TASK MATERIAL:

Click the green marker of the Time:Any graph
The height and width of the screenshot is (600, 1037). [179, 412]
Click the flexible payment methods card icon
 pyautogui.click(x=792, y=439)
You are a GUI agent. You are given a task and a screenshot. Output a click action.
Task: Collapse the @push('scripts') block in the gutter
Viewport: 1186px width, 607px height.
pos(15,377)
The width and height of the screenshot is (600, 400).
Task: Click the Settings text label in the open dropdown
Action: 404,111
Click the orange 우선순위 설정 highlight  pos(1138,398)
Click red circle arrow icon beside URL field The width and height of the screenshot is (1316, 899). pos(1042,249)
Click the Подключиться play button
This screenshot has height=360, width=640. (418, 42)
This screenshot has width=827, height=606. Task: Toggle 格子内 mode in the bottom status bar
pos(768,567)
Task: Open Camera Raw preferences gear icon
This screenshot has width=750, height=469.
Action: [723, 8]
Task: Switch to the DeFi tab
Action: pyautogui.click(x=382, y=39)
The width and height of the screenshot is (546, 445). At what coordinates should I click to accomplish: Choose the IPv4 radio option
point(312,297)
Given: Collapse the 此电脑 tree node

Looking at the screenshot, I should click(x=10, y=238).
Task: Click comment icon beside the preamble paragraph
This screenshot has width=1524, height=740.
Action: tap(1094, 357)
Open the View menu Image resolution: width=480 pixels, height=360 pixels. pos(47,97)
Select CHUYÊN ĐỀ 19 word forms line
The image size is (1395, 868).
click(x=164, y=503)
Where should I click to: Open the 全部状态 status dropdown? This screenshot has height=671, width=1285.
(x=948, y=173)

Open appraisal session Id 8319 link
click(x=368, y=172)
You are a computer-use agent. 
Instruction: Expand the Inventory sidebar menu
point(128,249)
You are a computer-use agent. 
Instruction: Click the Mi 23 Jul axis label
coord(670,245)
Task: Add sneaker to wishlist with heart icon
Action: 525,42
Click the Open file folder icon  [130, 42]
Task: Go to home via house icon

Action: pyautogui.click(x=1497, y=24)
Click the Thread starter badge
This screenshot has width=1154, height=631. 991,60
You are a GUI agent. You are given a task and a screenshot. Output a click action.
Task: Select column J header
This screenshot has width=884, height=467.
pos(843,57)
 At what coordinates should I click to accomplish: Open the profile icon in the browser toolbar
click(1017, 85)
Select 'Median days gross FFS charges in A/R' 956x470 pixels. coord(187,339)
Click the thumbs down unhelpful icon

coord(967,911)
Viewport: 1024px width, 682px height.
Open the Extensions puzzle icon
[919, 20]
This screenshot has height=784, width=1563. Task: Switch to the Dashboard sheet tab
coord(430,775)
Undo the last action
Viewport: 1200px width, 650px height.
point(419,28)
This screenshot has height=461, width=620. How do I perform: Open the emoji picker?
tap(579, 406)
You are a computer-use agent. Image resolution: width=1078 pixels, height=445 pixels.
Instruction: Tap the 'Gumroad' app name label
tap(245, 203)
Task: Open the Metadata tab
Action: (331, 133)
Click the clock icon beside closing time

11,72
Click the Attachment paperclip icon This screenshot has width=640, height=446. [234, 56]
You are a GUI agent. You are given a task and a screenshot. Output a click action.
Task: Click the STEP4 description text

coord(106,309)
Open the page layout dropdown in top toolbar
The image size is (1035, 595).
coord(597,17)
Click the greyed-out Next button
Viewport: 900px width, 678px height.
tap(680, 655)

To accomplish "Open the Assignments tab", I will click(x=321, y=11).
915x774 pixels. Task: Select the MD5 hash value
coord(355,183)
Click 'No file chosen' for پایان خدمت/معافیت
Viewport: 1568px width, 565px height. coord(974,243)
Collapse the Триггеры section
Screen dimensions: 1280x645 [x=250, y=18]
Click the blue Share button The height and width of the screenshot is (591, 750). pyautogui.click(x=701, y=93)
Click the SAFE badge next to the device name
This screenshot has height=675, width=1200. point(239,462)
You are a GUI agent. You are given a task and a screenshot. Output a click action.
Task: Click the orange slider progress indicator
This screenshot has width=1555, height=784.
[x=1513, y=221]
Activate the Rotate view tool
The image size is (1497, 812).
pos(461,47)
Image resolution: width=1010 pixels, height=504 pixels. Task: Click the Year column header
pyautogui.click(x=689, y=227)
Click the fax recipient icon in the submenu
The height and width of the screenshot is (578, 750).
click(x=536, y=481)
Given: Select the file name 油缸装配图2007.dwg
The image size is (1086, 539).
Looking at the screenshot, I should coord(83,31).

WORK ORDER:
Your output must be the lines of the material above, from the first through the line that contains "Task: Collapse the", copied exactly. Include both endpoints and nothing else.

RESULT BELOW:
Click the green marker of the Time:Any graph
The height and width of the screenshot is (600, 1037). [179, 412]
Click the flexible payment methods card icon
 pyautogui.click(x=792, y=439)
You are a GUI agent. You are given a task and a screenshot. Output a click action.
Task: Collapse the @push('scripts') block in the gutter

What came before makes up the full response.